The debate over how much regulation/standardization is too much is never-ending. But the time for developing an agreement on defining functional equivalence for single use materials is now. To do that the pharmaceutical industry, the suppliers to the pharmaceutical industry, and the various regulatory bodies will need to work together. Each brings substantial subject matter expertise to the discussion. All of this knowledge taken together and used appropriately will result in a more robust supply chain and ability for the pharmaceutical industry to avoid the often-self-imposed roadblocks we ran into over the past two years. There is no scientific reason to believe that one manufacturer’s sterilising filter (polypropylene capsule, PVDF 0.22 micron membrane) is not equivalent to another manufacturer’s item of the same description. So long as the supplier meets the requirements of the end- user’s quality systems, they should be able to be used interchangeably. We just need to develop the system that makes this possible. 

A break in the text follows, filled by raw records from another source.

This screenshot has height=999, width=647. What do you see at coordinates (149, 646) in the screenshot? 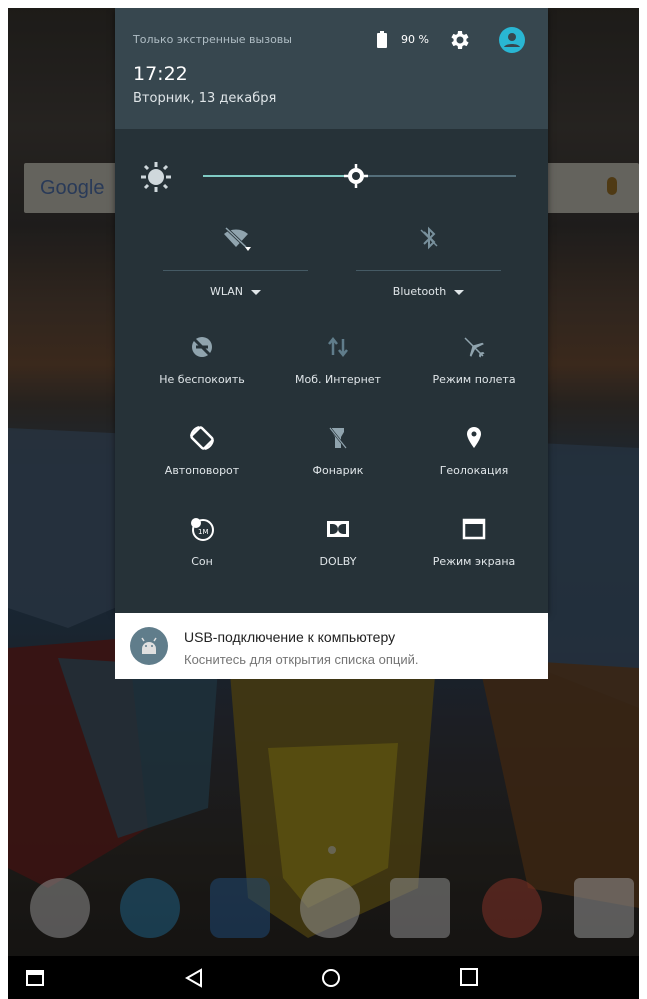
I see `android-icon` at bounding box center [149, 646].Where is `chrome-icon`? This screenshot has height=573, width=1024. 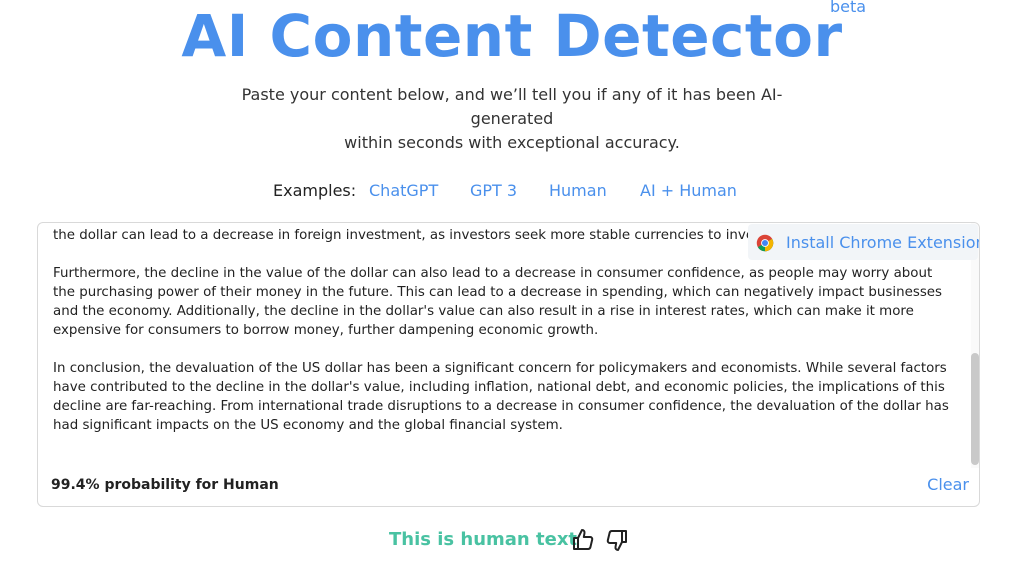 chrome-icon is located at coordinates (765, 243).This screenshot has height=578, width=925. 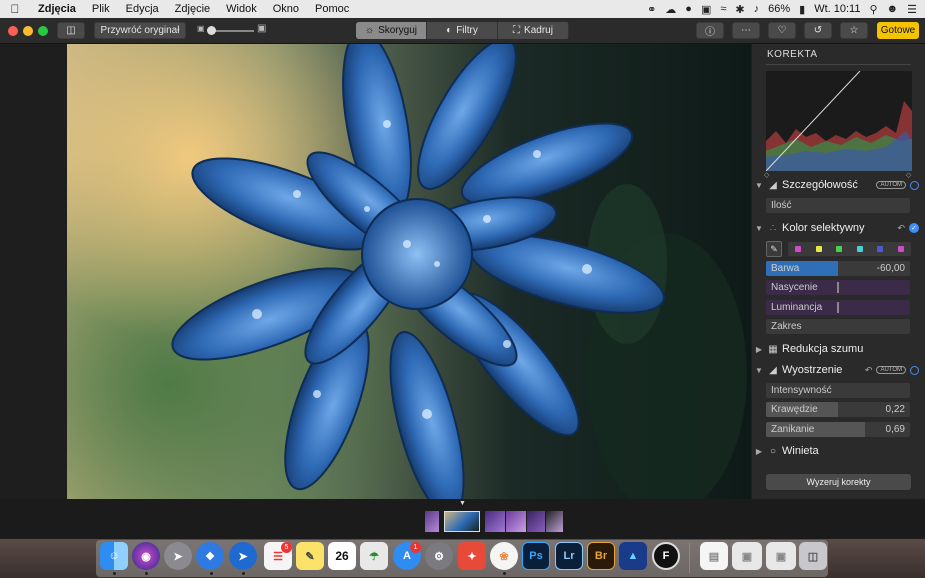 I want to click on photos-icon: ❀, so click(x=504, y=556).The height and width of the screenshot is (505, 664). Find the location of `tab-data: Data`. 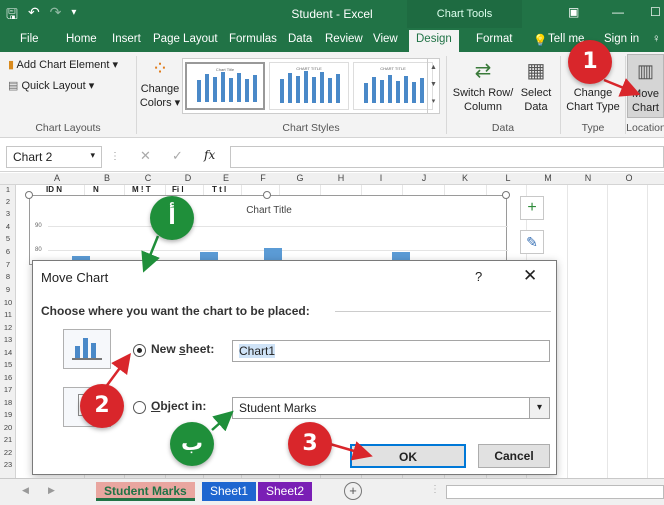

tab-data: Data is located at coordinates (300, 39).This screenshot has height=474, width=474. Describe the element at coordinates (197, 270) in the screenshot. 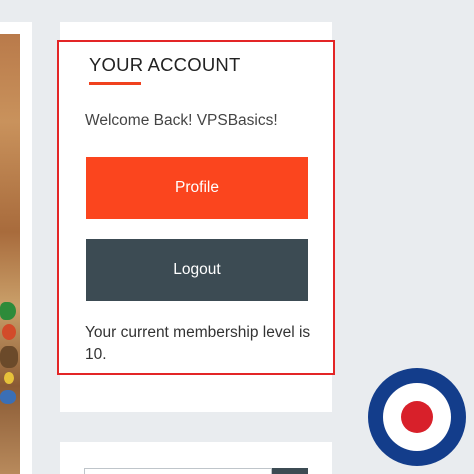

I see `logout-button: Logout` at that location.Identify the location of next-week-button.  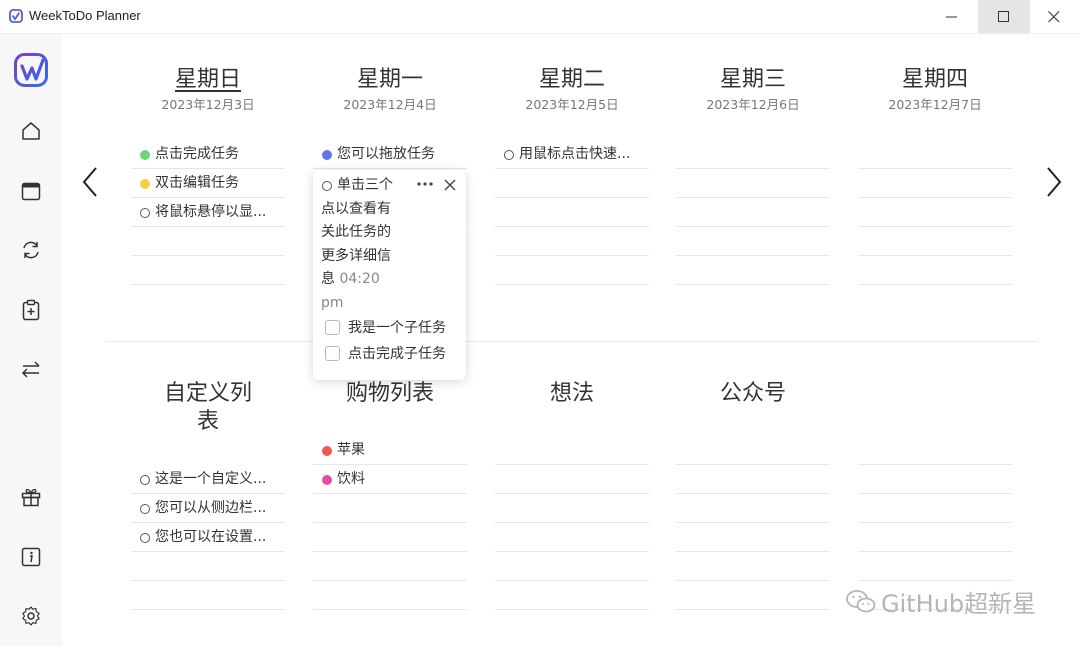
(1054, 182).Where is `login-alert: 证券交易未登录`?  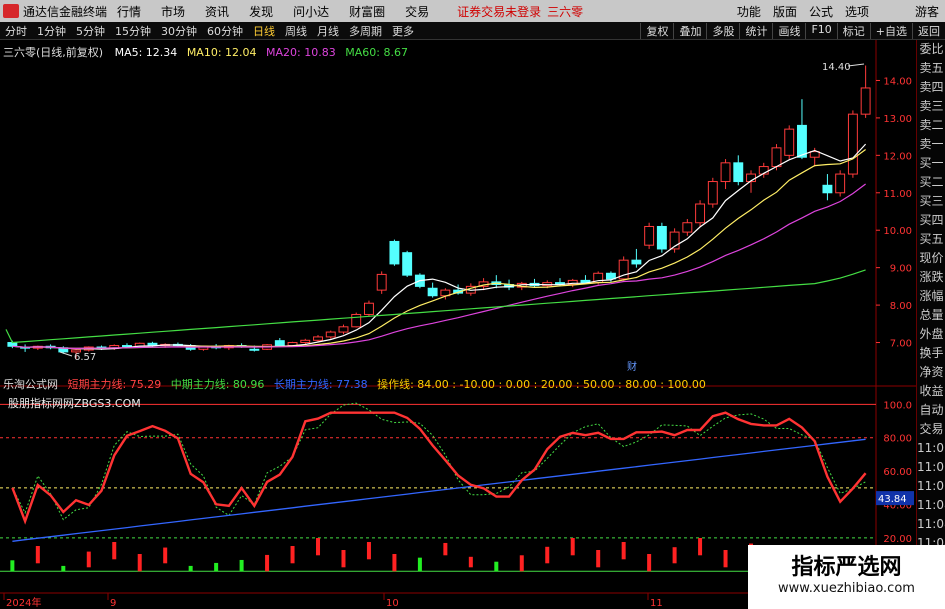 login-alert: 证券交易未登录 is located at coordinates (499, 12).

In general, the approach to single-use has been to design and qualify a 'system' of components based on the specific application. This results in the generation of data that often cannot be shared across applications because it is proprietary to a specific company/product. 

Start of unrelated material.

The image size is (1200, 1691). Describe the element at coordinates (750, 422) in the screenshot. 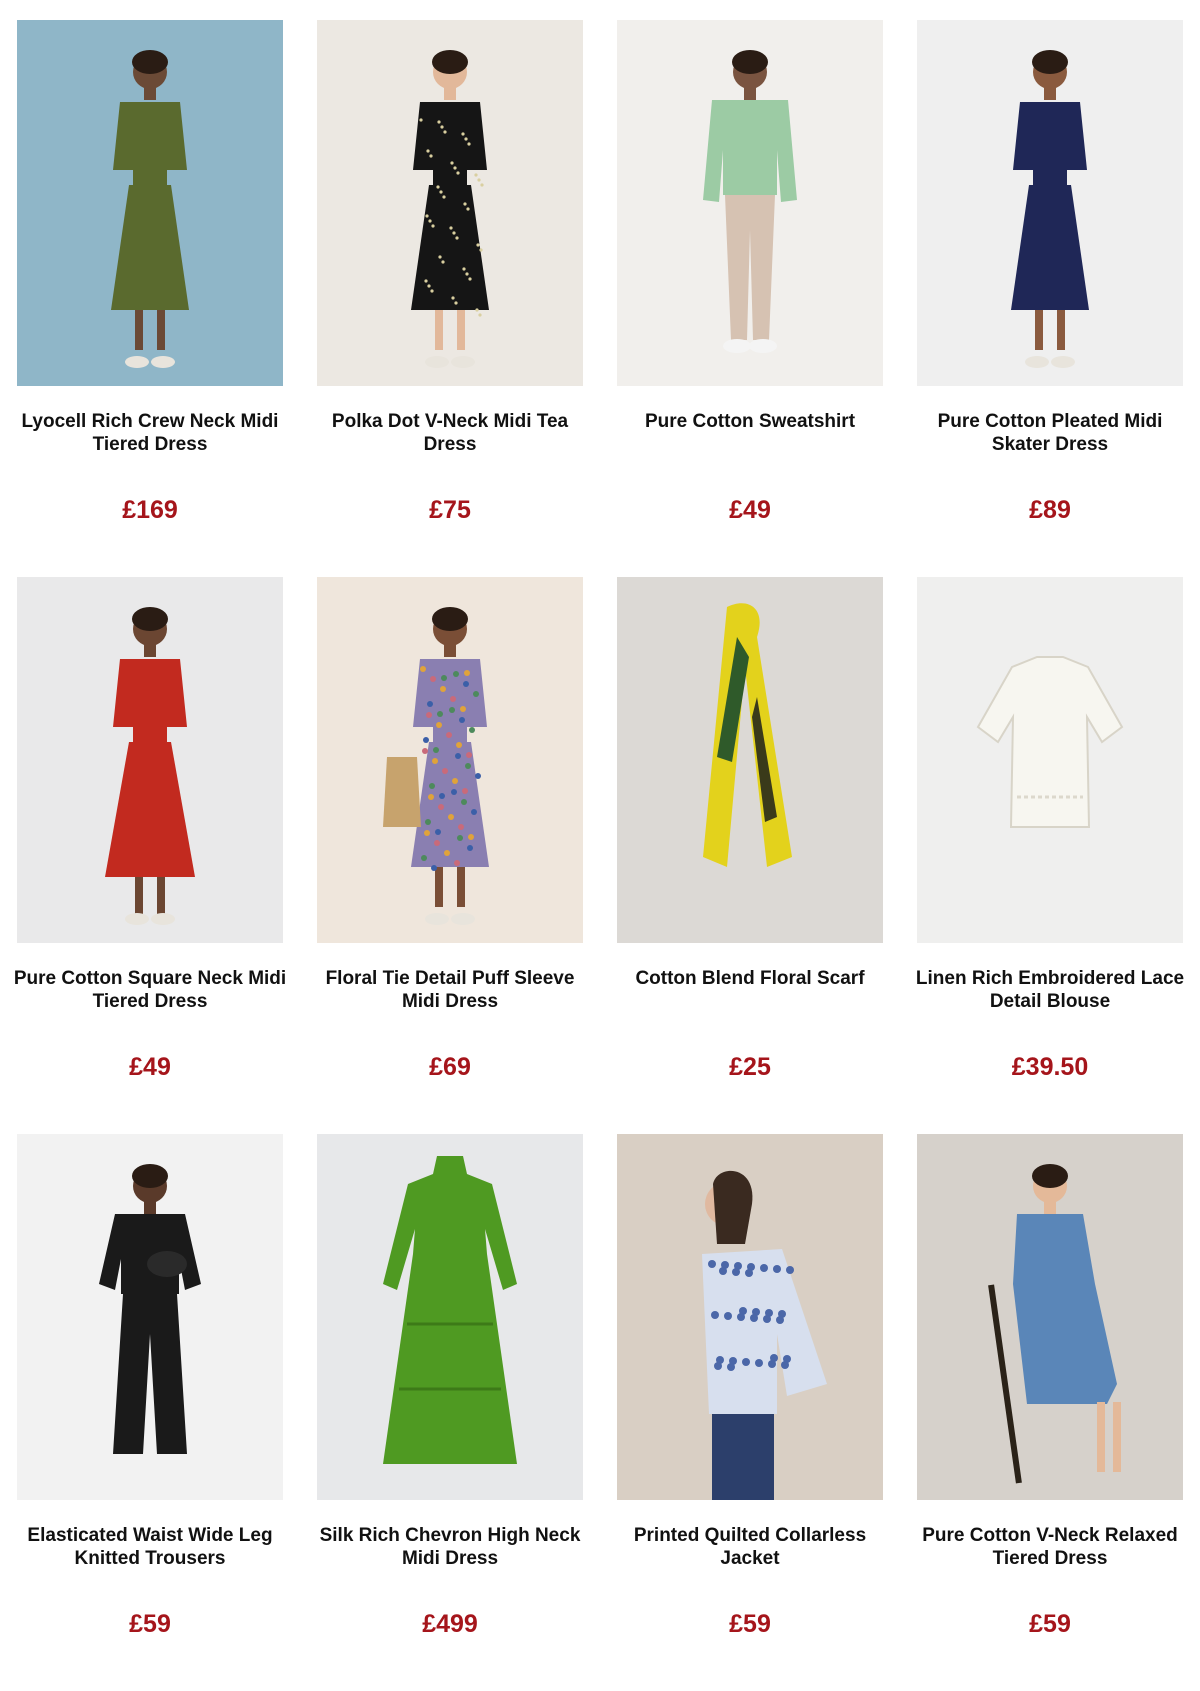

I see `product-title: Pure Cotton Sweatshirt` at that location.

Developing a list of performance attributes and qualifying tests (common user requirements, if you will) would serve several purposes: 

1. The ability to directly compare items from various vendors 
2. Decrease the number of requests for information the vendors have to address 
3. Potential to decrease the number of sub-units/suppliers the vendors must maintain 
4. Decreased inventory costs 
5. Ability to use alternate suppliers without extensive requalification, which saves time and money 
6. Less customization leads to shorter overall project timelines 

To make this happen, a number of steps must be taken. Standardization of connections so that the various pieces and parts of the complete system can come from multiple vendors is a critical step (the LEGO® approach). Even if we prove that filters from two different vendors are equivalent, we still have a problem if they both can’t be connected to the mixing and holding bags being used in a manufacturing process. 
 
The first reaction from the vendors may be that this would potentially decrease the competitive market space. In reality, even though revenues from compatibility/validation studies may decrease, the ability to implement single-use faster and more cost effectively will lead to more widespread use. This would benefit both the vendors, end users, and ultimately, patients. 
 
This approach is especially attractive to the CDMO/CMO industry. Technology transfer can be very time-consuming and expensive. In situations such as a pandemic, where the ability to provide necessary life-saving medications across the world is vital, being able to implement manufacturing more quickly in multiple sites is crucial. Instead of qualifying an assembly or group of assemblies (single- use-system, SUT), a process can be built by choosing from a pool of qualified parts. 
 
Movement to the more standardized approach won’t eliminate certain product-specific testing that would be needed. But it would make it easier for the end user to determine what that testing may be. Additionally, the testing would not have to be conducted multiple times in order to qualify an alternative. 
 
Probably the biggest hurdle will be convincing industry and regulators to accept functional requirements for materials used for manufacturing rather than specific items. This won’t be easy, but to avoid or minimize the supply chain issues of the recent past (and not yet completely resolved) we have to think differently. A lot of innovative thinking went into meeting the COVID-19 challenge. Now is not the time to revert to the way things were. Taking those learnings and developing solid plans for the future has to happen. There was unprecedented cooperation and open-mindedness among the pharmaceutical industry, regulatory agencies, and vendors during this time. We need to take this opportunity to really embrace innovation. 
 
If implemented properly, the ability to produce even safer, high quality, life-saving medicines even faster will be realised. And that is why this industry exists.